• Provided text
______________________________
Boris Karloff and Colin Clive star in the 1931 horror movie classic Frankenstein. Mae Clarke, John Boles and Edward Van Sloan appear in chilling support.

Frankenstein 1931 movie herald image courtesy Heritage Auction Galleries

Carl Laemmle and Universal Pictures delivered the horrific Frankenstein to movie theaters in 1931. Boris Karloff plays the monster and Colin Clive its sinister, god-like creator. It’s alive! It’s alive!

Mary Shelley’s Frankenstein

Frankenstein is based on the 1818 novel Frankenstein, or The Modern Prometheus by Mary Shelley and the subsequent 1927 stage production by Peggy Webling. Frankenstein, starring Charles Ogle, was first filmed in 1910 by the Edison Company. That was followed by Life Without Soul in 1915 and an Italian picture titled Master of Frankenstein in 1920.

Carl Laemmle’s Frankenstein owes its impetus to the success of another Universal Pictures horror film, 1931’s Dracula starring Bela Lugosi, which had debuted ten months earlier. Universal was looking for another horror vehicle in which to cast Lugosi, with writer-director Robert Florey coming up with several possibilities, including The Invisible Man, The Murders in the Rue Morgue and Frankenstein.

Florey fashioned a five-page Frankenstein outline which was later followed by a full-length screenplay. A two-reel test was then filmed using the old Dracula castle set, with a heavily made-up Lugosi playing the monster in the pivotal creation scene.

Dissatisfied with Florey’s direction and Lugosi’s sympathetic portrayal of the monster, Universal released both. In order to avoid legal complications, however, the studio quickly assigned Florey to another of its pictures, Murders in the Rue Morgue (1932), starring Bela Lugosi.

James Whale Directs Frankenstein

Frankenstein was produced by Carl Laemmle Jr., the 23-year-old son of the head of Universal Pictures. John Balderston, Francis Edward Faragoh and Garrett Fort wrote the screenplay, with James Whale in the director’s chair. David Broekman and Bernhard Kaun delivered the eerie, primitive music score and Arthur Edeson and Paul Ivano served as cinematographers.

Colin Clive (Dr. Henry Frankenstein), Mae Clarke (Elizabeth), John Boles (Victor Moritz) and Boris Karloff (The Monster) head the cast. Other players include Edward Van Sloan (Dr. Waldman), Frederick Kerr (Baron Frankenstein), Dwight Frye (Fritz), Lionel Belmore (Herr Vogel), Marilyn Harris (Little Maria), Francis Ford (Hans) and Arletta Duncan (Bridesmaid).
______________________________
• Excerpted records
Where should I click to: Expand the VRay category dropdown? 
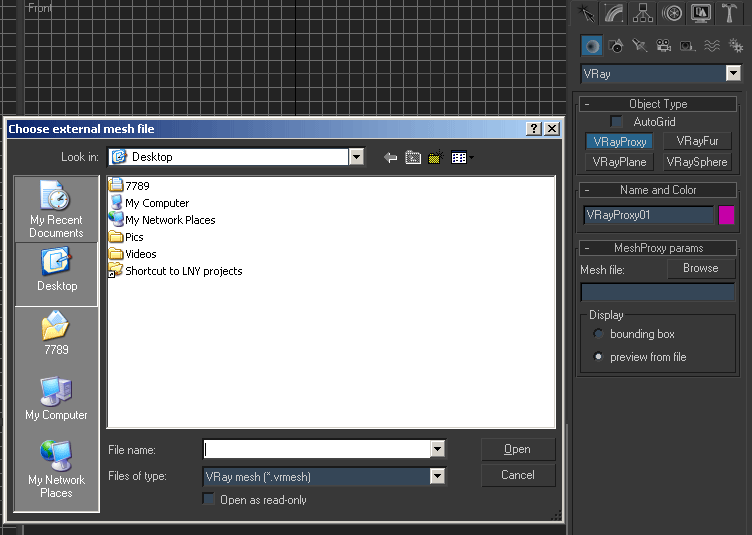click(x=733, y=74)
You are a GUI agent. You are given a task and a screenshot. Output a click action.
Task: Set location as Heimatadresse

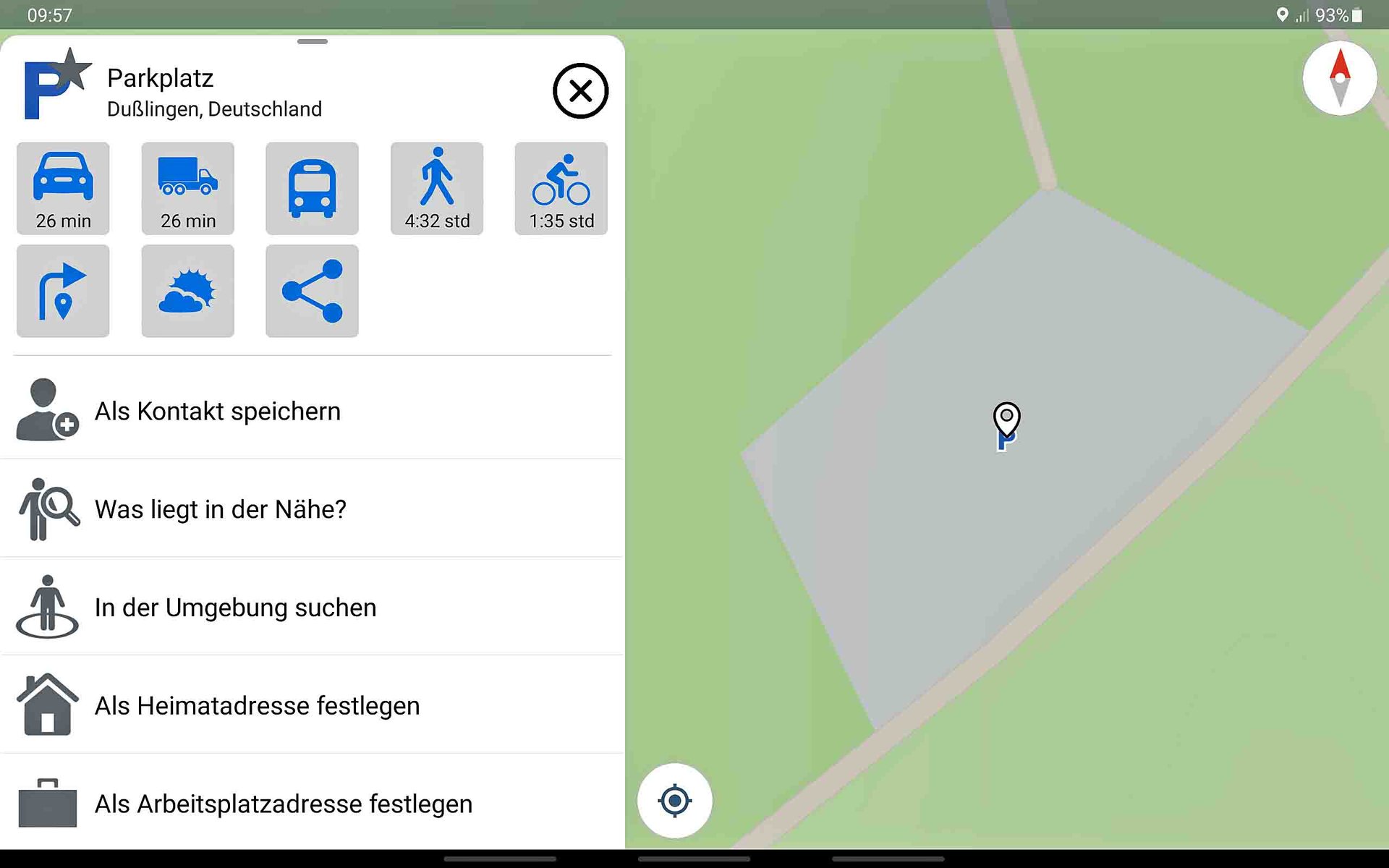(313, 705)
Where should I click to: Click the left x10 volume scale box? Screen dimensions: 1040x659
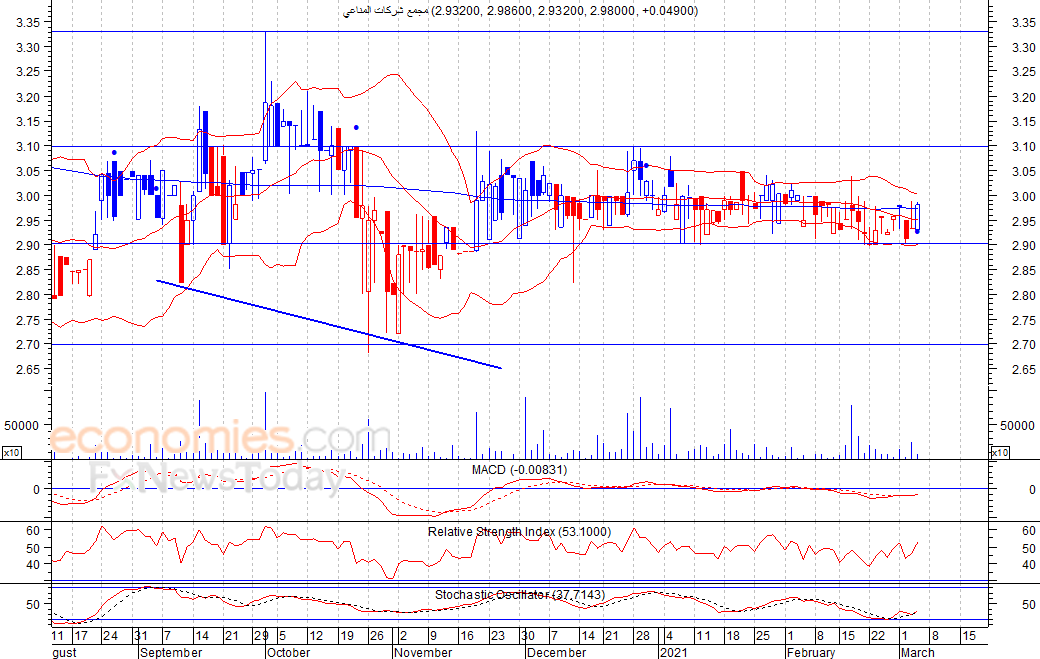point(11,453)
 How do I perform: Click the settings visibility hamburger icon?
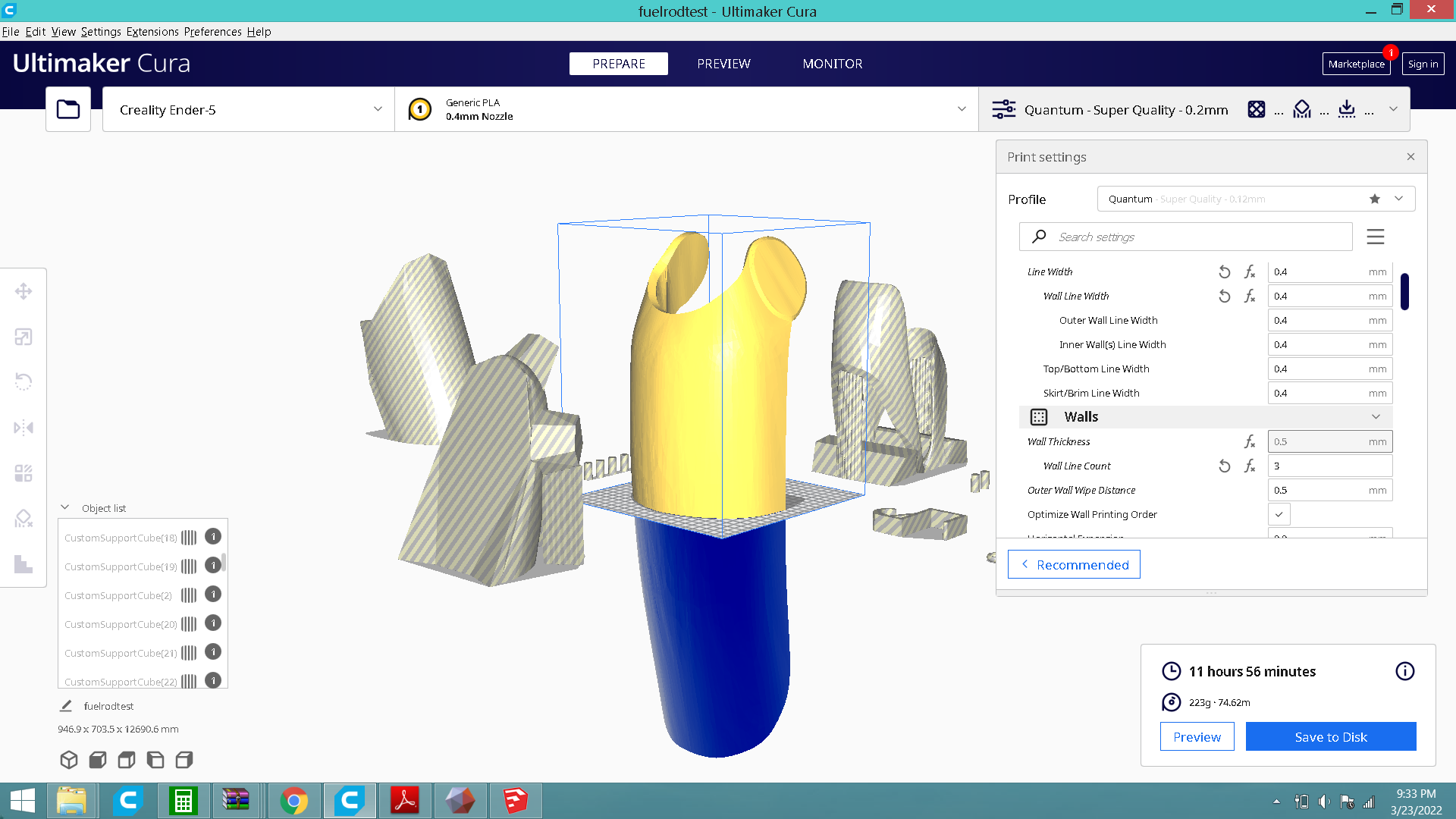(x=1375, y=237)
______________________________
• Task list
a - Answer these questions using the text about the 1931 Frankenstein film:
(i) Which actor starred in the 1910 Edison Company film of Frankenstein?
(ii) How old was Carl Laemmle Jr. when he produced Frankenstein?
(iii) To which picture did Universal assign Robert Florey after releasing him from Frankenstein?
b - In the text about the 1931 Frankenstein film, rewrite the paragraph beginning "Frankenstein was produced by Carl Laemmle Jr." as a bulleted list of its main facts.
c - Continue the text about the 1931 Frankenstein film from the point where it stops.

• Results for the exercise
a -
(i) Charles Ogle
(ii) 23
(iii) Murders in the Rue Morgue (1932)

b -
- Producer: Carl Laemmle Jr., the 23-year-old son of the head of Universal Pictures
- Screenplay: John Balderston, Francis Edward Faragoh and Garrett Fort
- Director: James Whale
- Music score: David Broekman and Bernhard Kaun
- Cinematographers: Arthur Edeson and Paul Ivano

c -
Frankenstein Filmed at Universal City 

Budgeted at $291,000, Frankenstein was filmed from August to October 1931 at Universal City, Universal Pictures’ sprawling 230-acre municipality located in California’s San Fernando Valley.  Other California locations used included Lake Sherwood,  Malibou Lake in Agoura and Busch Gardens in Pasadena, with the latter serving as the convalescent scene.

Makeup artist Jack P. Pierce had the monumental task of turning Boris Karloff into the hideous Frankenstein monster. Karloff’s imposing ensemble consisted of a square rubber head with lizard eyes, two pairs of pants, steel struts for stiffening the legs, a pair of 30-pound boots, gobs of blue-green greasepaint, mounds of heavy padding and lots of plaster. In all, the makeup process took five hours each day, with an additional two hours needed for removal.

Karloff’s monster costume was kept a closely guarded secret until the movie’s release, with Uncle Boris taking his meals in private and donning a black hood while being transported to various sound stages.

Frankenstein: It’s Alive! It’s Alive!

Frankenstein opens in a fog-shrouded cemetery at midnight where Dr. Frankenstein and his hunchback dwarf assistant, Fritz, are trolling for freshly-buried bodies. The Doc then takes his human cargo back to his old watchtower laboratory where he stitches the male corpses together, forming a single lifeless cadaver.

Fritz is sent to a nearby university in order to retrieve a preserved human brain. In a panic, the dwarf accidentally grabs a jar bearing the ominous label, “Criminal Brain,” and delivers it to his master.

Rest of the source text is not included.